GOAL OF THE EXERCISE: Reproduce word for word the items from the line containing "At what coordinates should I click to accomplish: Click the word" through the last line of the items, both included.
====== MATERIAL FOR THIS EXERCISE
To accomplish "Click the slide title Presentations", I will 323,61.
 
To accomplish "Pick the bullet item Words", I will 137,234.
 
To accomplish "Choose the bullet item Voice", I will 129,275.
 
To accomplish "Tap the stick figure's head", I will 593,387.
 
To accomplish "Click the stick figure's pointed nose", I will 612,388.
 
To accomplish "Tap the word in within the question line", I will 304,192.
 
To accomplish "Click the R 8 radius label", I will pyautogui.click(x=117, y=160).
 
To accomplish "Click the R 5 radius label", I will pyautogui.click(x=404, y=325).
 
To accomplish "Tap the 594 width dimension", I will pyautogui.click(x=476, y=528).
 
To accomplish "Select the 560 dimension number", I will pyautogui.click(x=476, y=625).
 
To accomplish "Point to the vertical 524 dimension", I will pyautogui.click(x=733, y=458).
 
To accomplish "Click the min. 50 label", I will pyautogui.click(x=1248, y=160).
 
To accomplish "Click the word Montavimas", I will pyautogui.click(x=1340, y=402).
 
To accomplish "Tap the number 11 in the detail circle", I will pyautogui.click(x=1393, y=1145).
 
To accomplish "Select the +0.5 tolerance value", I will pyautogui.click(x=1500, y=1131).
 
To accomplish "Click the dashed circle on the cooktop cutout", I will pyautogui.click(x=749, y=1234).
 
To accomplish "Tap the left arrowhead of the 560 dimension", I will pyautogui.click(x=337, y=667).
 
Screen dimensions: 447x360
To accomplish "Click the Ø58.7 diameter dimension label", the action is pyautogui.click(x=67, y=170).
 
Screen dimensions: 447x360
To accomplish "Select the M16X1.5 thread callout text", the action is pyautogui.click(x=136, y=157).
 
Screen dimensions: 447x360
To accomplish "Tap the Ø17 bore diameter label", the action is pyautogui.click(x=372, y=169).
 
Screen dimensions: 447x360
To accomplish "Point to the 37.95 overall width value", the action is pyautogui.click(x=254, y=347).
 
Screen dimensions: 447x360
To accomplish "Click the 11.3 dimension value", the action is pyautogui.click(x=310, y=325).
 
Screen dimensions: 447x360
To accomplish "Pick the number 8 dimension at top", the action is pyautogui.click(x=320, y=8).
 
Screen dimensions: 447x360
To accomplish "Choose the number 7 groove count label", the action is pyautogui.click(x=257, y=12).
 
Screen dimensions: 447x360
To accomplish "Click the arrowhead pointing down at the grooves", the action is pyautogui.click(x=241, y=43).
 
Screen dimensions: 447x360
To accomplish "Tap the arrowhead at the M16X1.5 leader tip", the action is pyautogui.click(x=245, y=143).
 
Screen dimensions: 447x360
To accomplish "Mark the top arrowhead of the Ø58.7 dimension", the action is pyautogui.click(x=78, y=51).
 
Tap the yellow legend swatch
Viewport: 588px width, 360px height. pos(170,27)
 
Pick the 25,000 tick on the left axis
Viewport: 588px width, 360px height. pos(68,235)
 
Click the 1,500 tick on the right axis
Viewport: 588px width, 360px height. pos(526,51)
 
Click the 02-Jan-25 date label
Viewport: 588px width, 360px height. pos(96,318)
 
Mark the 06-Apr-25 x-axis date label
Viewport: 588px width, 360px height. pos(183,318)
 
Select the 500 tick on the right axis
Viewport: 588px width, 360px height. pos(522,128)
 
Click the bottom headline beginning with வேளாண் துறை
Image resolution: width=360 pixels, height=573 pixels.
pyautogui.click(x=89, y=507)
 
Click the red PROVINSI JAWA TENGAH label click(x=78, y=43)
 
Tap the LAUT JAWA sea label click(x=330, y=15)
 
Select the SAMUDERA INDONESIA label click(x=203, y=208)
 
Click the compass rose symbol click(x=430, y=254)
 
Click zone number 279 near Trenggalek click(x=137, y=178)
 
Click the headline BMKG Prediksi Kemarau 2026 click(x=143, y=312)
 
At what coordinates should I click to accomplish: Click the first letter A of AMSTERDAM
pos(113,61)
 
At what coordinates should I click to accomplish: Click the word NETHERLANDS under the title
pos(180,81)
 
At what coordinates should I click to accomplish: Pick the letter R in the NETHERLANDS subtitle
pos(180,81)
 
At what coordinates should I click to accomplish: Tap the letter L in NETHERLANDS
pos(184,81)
============
WRITTEN SOLUTION:
At what coordinates should I click to accomplish: Click the word NETHERLANDS under the title
pos(180,81)
 
At what coordinates should I click to accomplish: Pick the letter R in the NETHERLANDS subtitle
pos(180,81)
 
At what coordinates should I click to accomplish: Tap the letter L in NETHERLANDS
pos(184,81)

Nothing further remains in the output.